## Dataset extract
--------
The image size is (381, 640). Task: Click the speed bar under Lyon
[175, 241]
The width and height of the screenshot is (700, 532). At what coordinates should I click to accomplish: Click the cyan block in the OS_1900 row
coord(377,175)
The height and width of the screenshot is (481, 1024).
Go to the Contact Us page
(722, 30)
--------
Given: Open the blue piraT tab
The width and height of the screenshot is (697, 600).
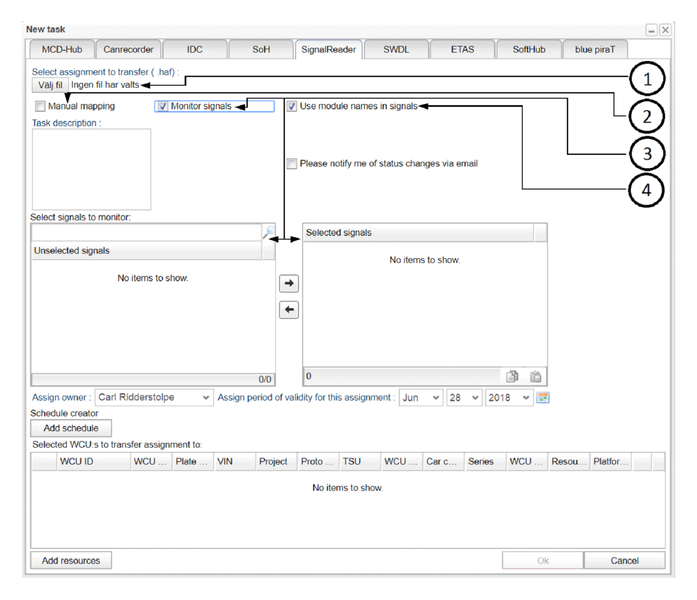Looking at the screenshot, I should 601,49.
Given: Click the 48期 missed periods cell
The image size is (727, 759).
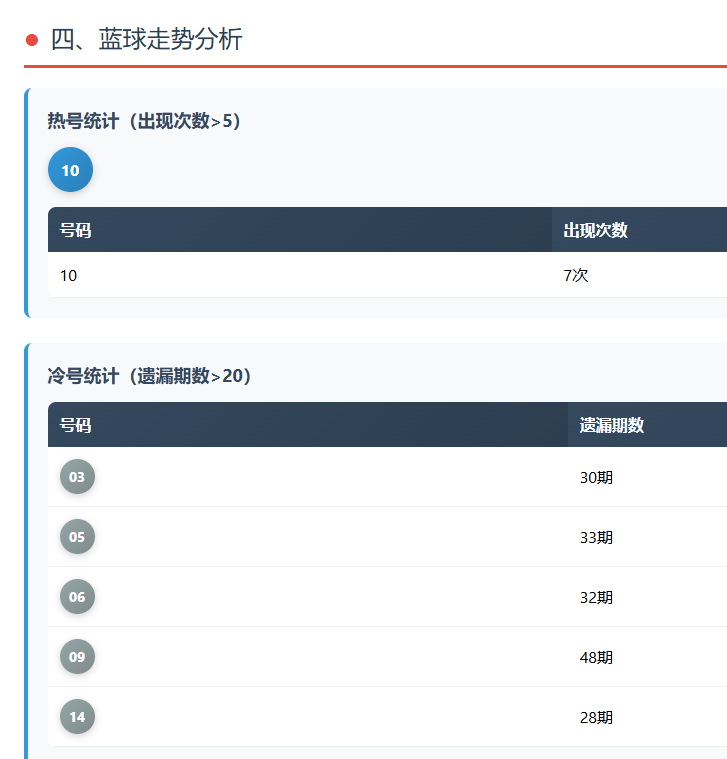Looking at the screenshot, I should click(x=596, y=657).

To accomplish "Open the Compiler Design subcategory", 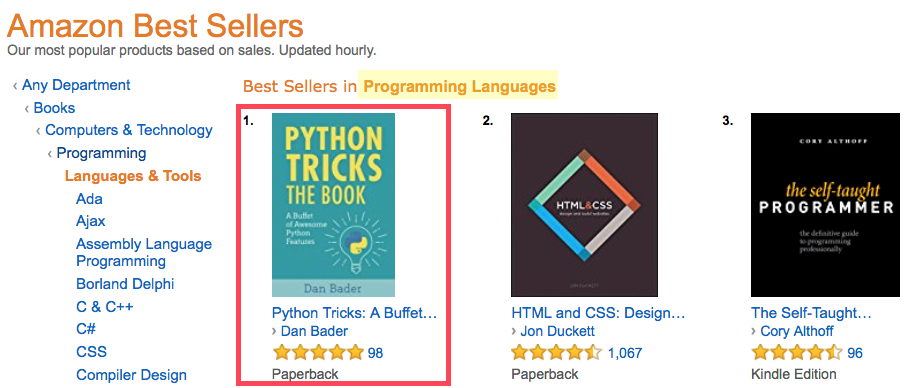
--------
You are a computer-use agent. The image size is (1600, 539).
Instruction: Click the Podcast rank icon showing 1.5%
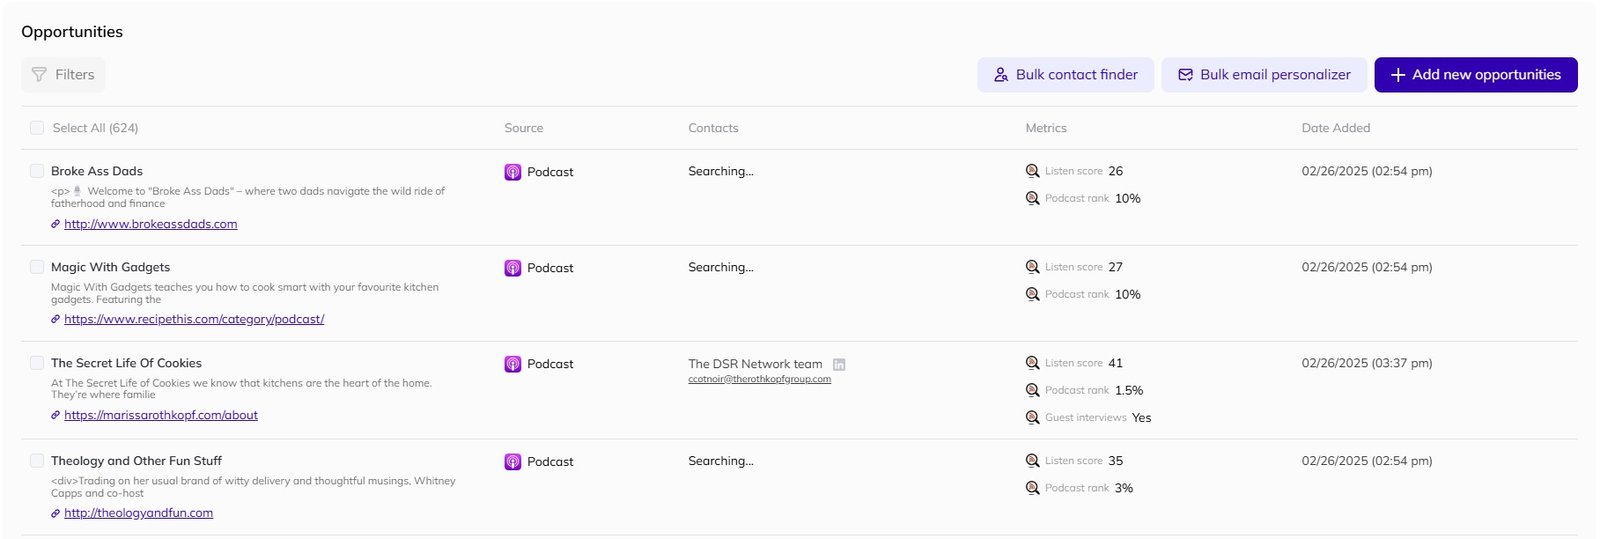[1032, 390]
--------
## Problem details
All lines above that contain the word "Given" are to be copied.

## Task solution
Given: Open the blue piraT tab
Given: Click the 48期 missed periods cell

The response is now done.